Yoga: It should be fun and make you feel good
By Jana Eisenberg
Have you tried yoga?
Have you wanted to, but not known where or how to start? If so, you’re like many others who may find the idea intimidating, mysterious or even off-putting.
Yoga — the ancient Indian practice that includes mental, physical and spiritual elements — is for everyone. The physical practice, slow and steady, includes movements and positions to engage your entire body. They are called “asanas” but you don’t need to know that, or be fluent in the ancient Indian language of Sanskrit to participate.
The mental and spiritual aspects — like controlling your breathing, practicing quieting your mind and being in the moment — take some getting used to, and are as highly adaptable as the physical movements.
Yoga has been credited with many health benefits, including decreasing anxiety, depression, high blood pressure, and many types of pain. If you can’t or don’t want to get on the floor, there are many ways of modifying yoga so that it can be done using a chair and other props.
Modified yoga still offers all the benefits, and more studios, community centers and senior living facilities are offering classes tailored for seniors.
“There is a lot of misunderstanding about what yoga is, or who can do it. It is not only for skinny young girls twisted into pretzel poses,” said yoga teacher Kandy Krampitz, 61. She teaches at the Himalayan Institute in Buffalo, among other places. “You do not have to stand on your head or be incredibly flexible. People 50 and over may be looking for a sense of themselves, and perhaps a deeper connection to their bodies; whether they’re very healthy or perhaps recovering from surgery, an illness or living with a chronic condition or disease.”
“Your life is really your yoga practice,” Krampitz said. “As people get older, they sometimes lose that sense of purpose they had while building their family or career. Some people begin to contemplate how to redefine themselves, ask what will give them spirit and energy. Our minds and bodies are both changing, and we have to figure out what to do.”
Feeling the vibe
Candace Caprow, 65, has been practicing yoga herself for 25 years. In her classes at Buffalo’s West Side Community Center, she brings a laugh to every class, as well as trying to make sure that no one is experiencing any pain during or from the practice.
“Sitting and breathing are part of yoga; it’s meant to be a restorative experience. It can calm the mind and the nervous system,” said Caprow. “Many older people say that after practicing for a while, they notice they can breathe more easily. Having fun contributes to the feeling of well-being.”
“Yoga can connect you back to your body in a way that allows an awareness of what’s happening,” added Krampitz. “It can quiet the inner chatter in our minds, which is frequently critical and not resting. Yoga is about acceptance.”
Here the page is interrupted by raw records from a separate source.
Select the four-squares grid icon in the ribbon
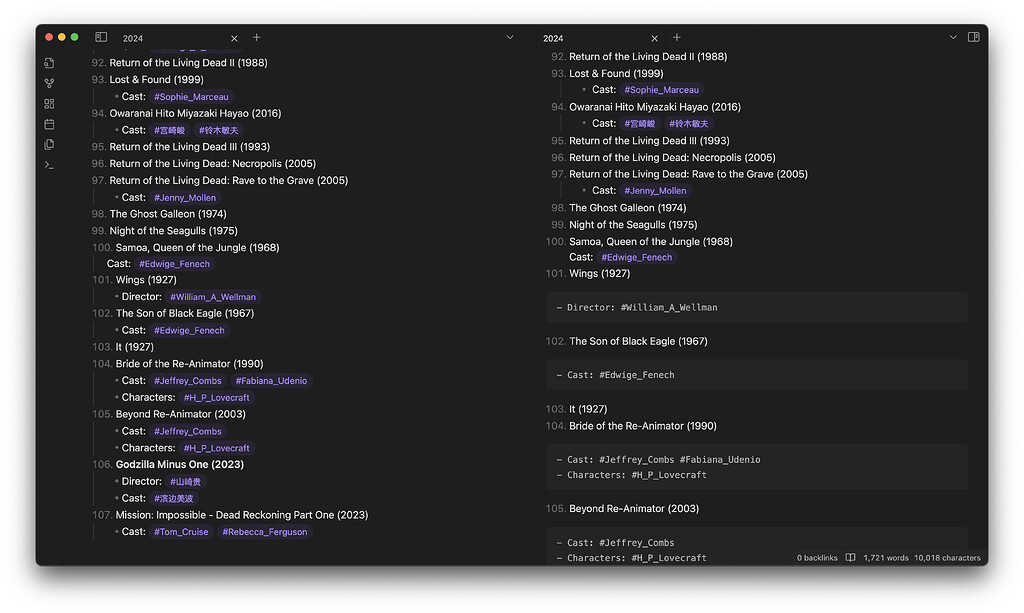The width and height of the screenshot is (1024, 613). click(x=49, y=103)
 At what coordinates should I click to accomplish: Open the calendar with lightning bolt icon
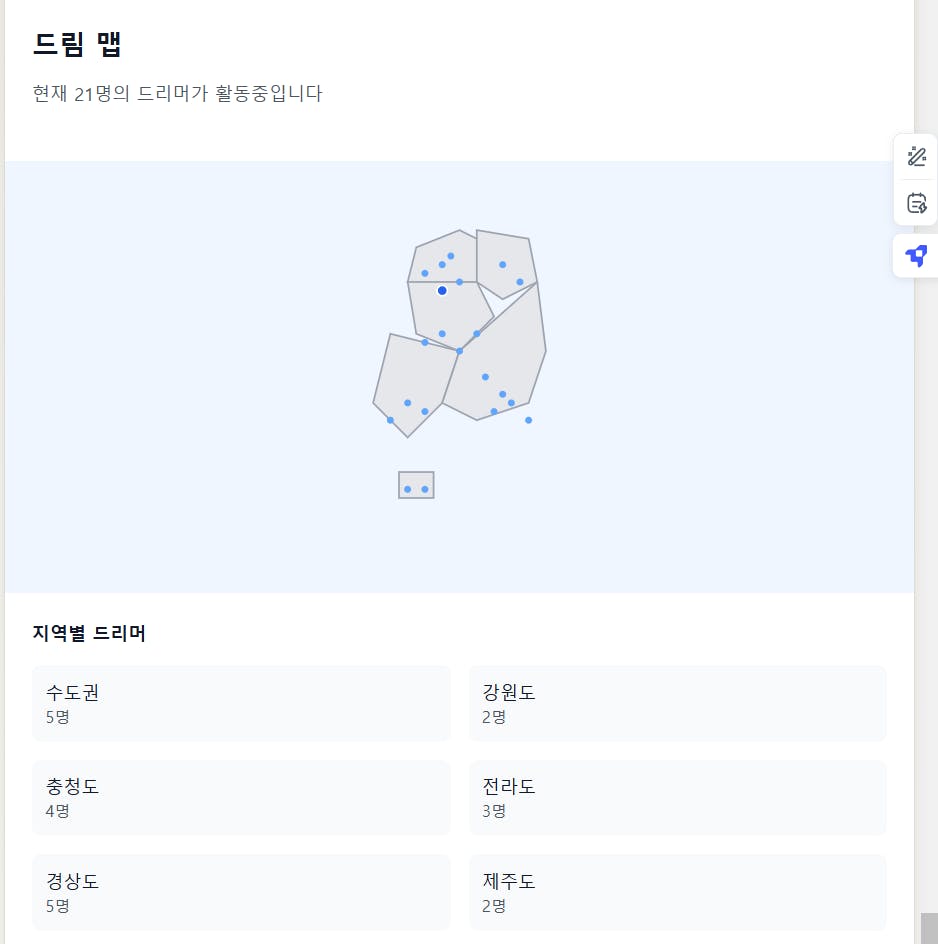point(916,203)
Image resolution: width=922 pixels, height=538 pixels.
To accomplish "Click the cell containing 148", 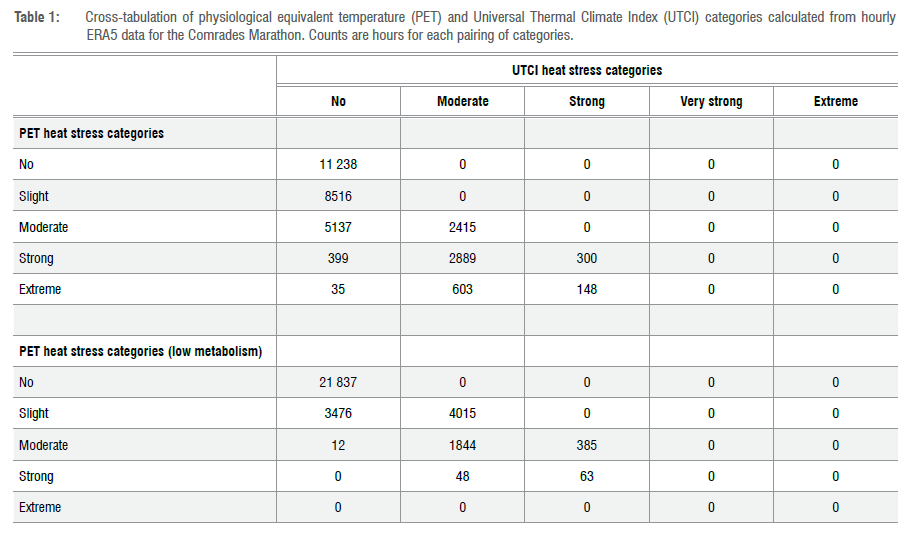I will [x=586, y=289].
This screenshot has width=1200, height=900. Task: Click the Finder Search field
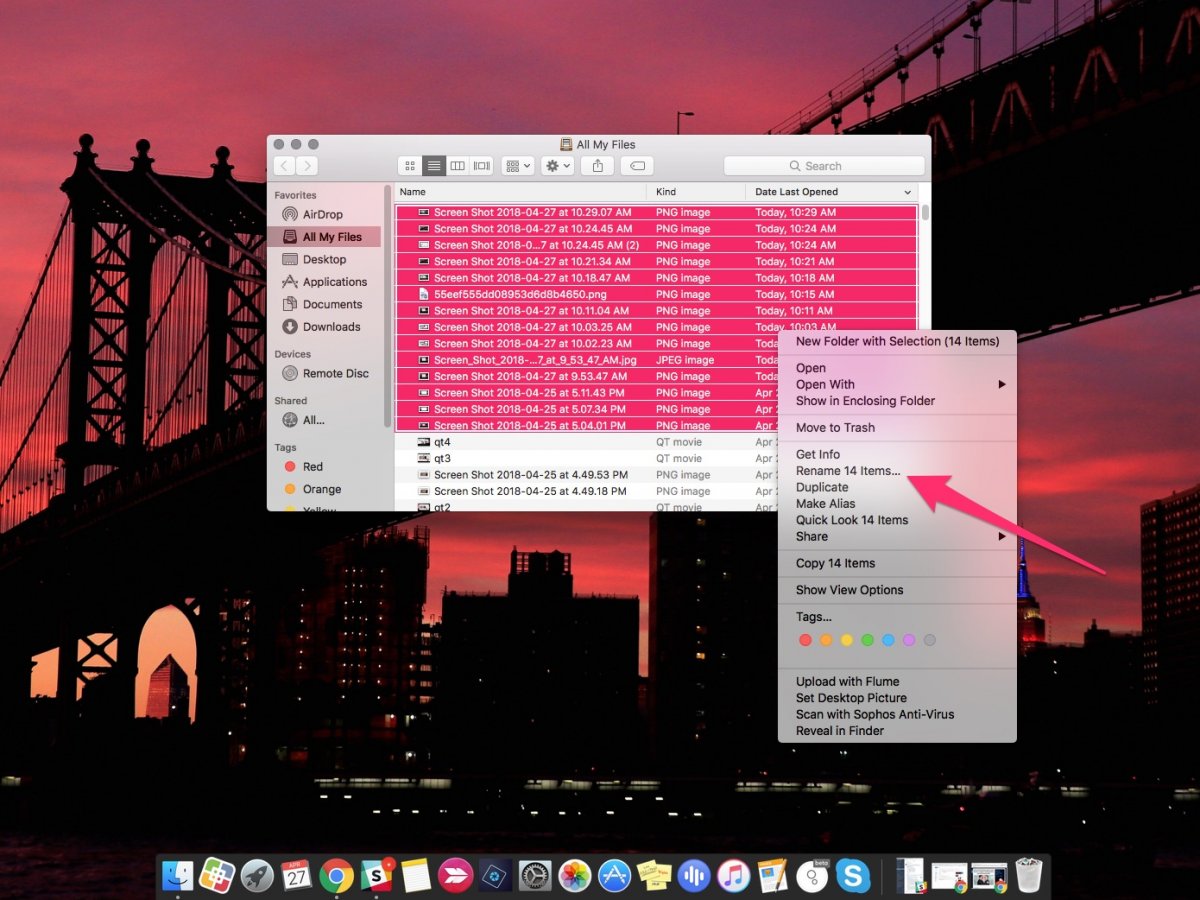click(x=824, y=166)
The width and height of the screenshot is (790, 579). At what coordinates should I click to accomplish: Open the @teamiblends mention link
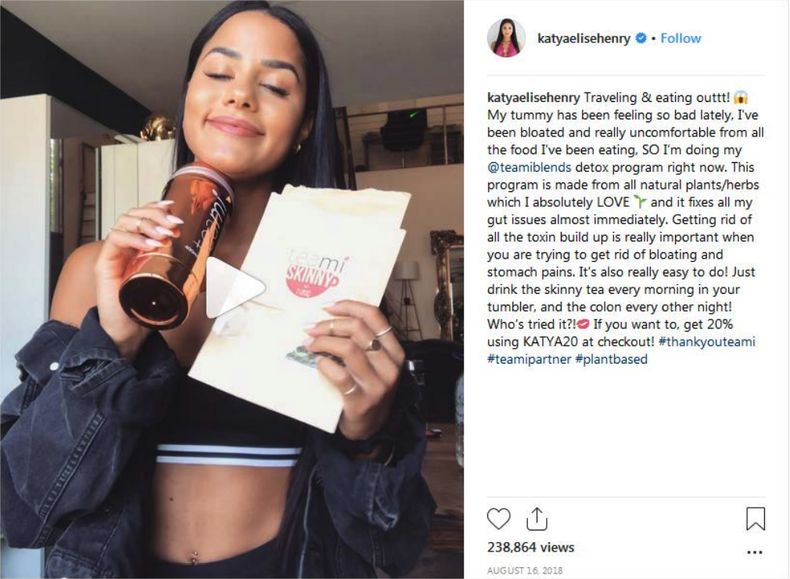point(529,167)
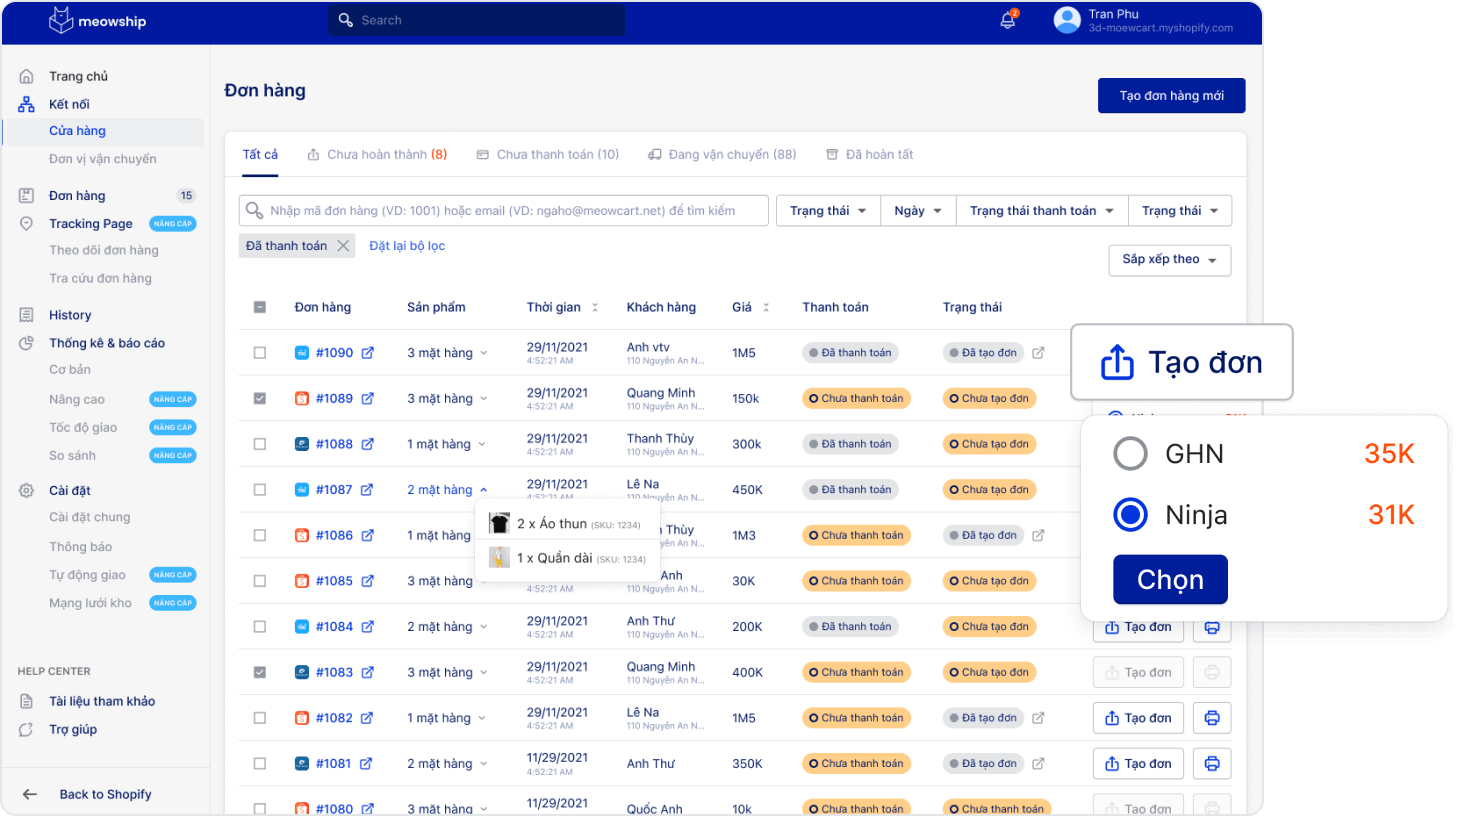Select the Ninja shipping radio button
Image resolution: width=1480 pixels, height=816 pixels.
(1130, 515)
“At every class, I say something like, ‘Yoga is not a competition, it’s a personal practice,’” she added. “We are not here to judge ourselves or others. It is a safe and supportive place. If the teacher asks the class to do something, and you can’t or don’t want to, don’t do it. You know yourself best.”
“The mat and chair yoga that I teach is an opportunity for access,” said Caprow. “With the stretching and strengthening, you’re still working with balance and developing core strength, flexibility and joint health.”
Other advice when starting yoga is to try a few different teachers because not everyone teaches the same way, and not everyone responds to each teacher the same way. There is no one right or wrong way to teach it or to do it.
At the end of every yoga class, the teacher says “namaste” and bows their head with their hands together at heart or head—it’s both an expression of gratitude and a gesture of respect.
If you go to a class, and when the phrase comes up, know that you have choices: You can repeat “namaste,” quietly or silently; you may bow your head to your own religious beliefs, to your own strength, to the power of nature, or you can not bow your head at all. It’s up to you.